Berühmt wurde sie mit Arbeiten, bei denen sie die Arbeiten, das Leben und die Ideen von Marcel Duchamp benutzte und sie mittels des Mediums Video dekonstruierte. "Duchampiana", jene Serie von Videoskultpuren, die sie in den Siebzigern und Achtzigern entwickelte, stützt sich auf solche Meilensteine in Duchamps Werk wie "The Nude Descending a Staircase" und beruht auch auf dokumentarischem Material, das sie selbst filmte, als sie Duchamp 1968 persönlich begegnete. Doch hier kann nicht der Ort sein, um alle ihre Arbeiten und Aktivitäten aufzulisten, weil es bereits schwierig wäre, allein ihren intensiven Umgang mit Video aufzulisten, geschweige ihre anderen künstlerischen Aktivitäten. Gemeinsam mit Yoko Ono, George Macunias, Allan Kaprow und Nam June Paik war sie auch eine der führenden Fluxus-Künstlerinnen. Paik nimmt eine besondere Position in ihrer Lebens- und Arbeitsgeschichte ein, da sie ihn im Jahr 1977 heiratete. Doch die Tatsache, daß Paik die Rolle des Nackten in ihren Videoarbeiten zwischen 68 und 75 einnimmt, wobei sie das berühmte Manet-Bild der Nackten beim Frühstück im Grünen in das Medium Video überführt, ist von größerer Wichtigkeit, wenn wir die Paik-Kubota Beziehung näher untersuchen.
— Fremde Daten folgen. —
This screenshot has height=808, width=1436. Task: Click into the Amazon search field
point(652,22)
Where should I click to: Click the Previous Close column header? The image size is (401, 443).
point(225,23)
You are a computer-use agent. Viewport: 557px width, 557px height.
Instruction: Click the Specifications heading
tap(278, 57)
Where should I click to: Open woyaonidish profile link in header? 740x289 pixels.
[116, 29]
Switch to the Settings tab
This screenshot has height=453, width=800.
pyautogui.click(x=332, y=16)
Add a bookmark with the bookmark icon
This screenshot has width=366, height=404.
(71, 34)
In der Kamakura Gallerie in Tokyo, wo es möglich ist, ältere Kubota-Arbeiten zu sehen, wie das bereits erwähnte "The Nude Descending a Staircase" (wobei sie anstatt Duchamps abstraktem Körper eine reale Frau und einen realen Raum zeigte), wird vor allem ihrer neuesten Arbeit aus dem Jahr 1997 mit dem Titel "Sexual Heeling" besondere Aufmerksamkeit gezollt. Paik spielt in dieser Miniatur einer Videoskulptur wieder einmal, so könnte man sagen, die Rolle seines Lebens, da das Video eine Dokumentation seines Genesungsprozesses in einem Spital zeigt, nachdem er vor einem Jahr eine schwere Herzattacke hatte. Wenn Kubotas Wer am besten über den Begriff "Meta Marcel" verstanden werden kann, den sie auf so hervorragende Art mediatisierte, so deutet sich hier an, daß wir schon bald eine Serie von "Meta Paiks" aus ihrer Arbeit ableiten werden können.
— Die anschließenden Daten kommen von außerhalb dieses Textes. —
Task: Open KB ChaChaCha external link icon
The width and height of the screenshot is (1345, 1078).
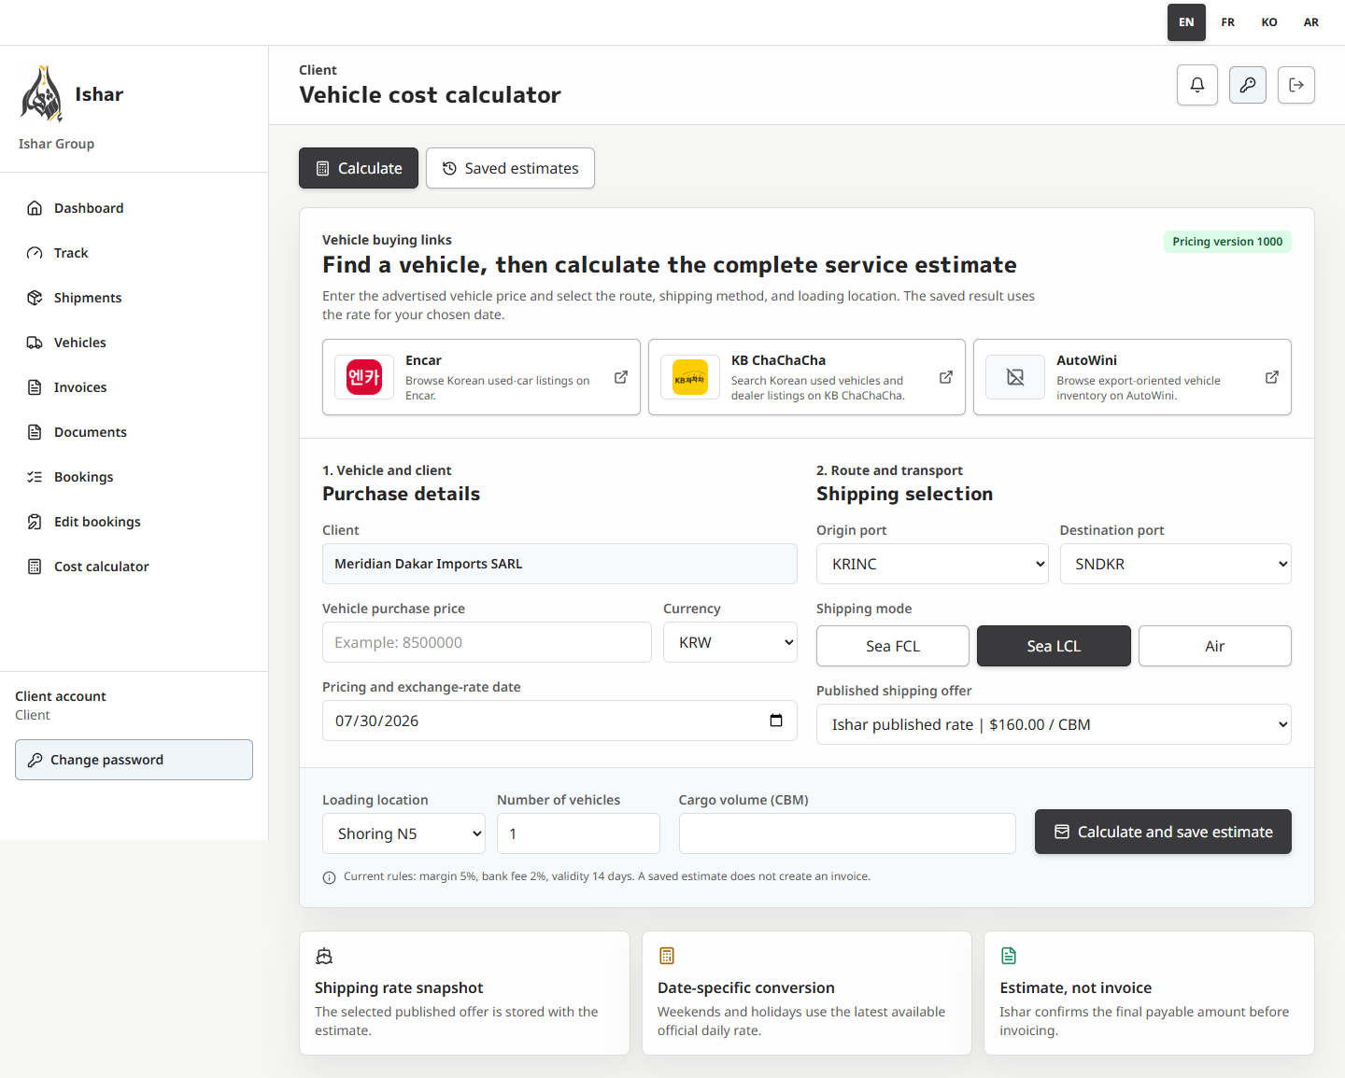Action: 946,377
In "Sexual Heeling" (heel: engl. "Absatz" oder "Ferse", to follow ones heel), das so leicht als "Sexual Healing" missverstanden werden kann, enthüllt uns Kubota auf klevere Art und Weise, daß der Unterschied zwischen dem Abbild, dem Objekt und dem Körper oft in einem falsch buchstabiertem Detail liegen kann.

Paik fragte einmal, ein Kubota-Statement reformulierend, "gibt es Video nach dem Tod"? "JA", ist meine Antwort, da Sexual Heeling Paiks sich erholende Vitalität und Medialität zeigt, sowie seine eigene und Kubotas Meta-Position, diejenige zwischen Medien und Kunst, Geschichte und Avantgarde, Leben und Tod.

MARINA GRZINIC stammt aus Lubljana, Slowenien, ist Videokünstlerin und Autorin und lebt derzeit im Rahmen eines einjährigen Stipendiums in Japan.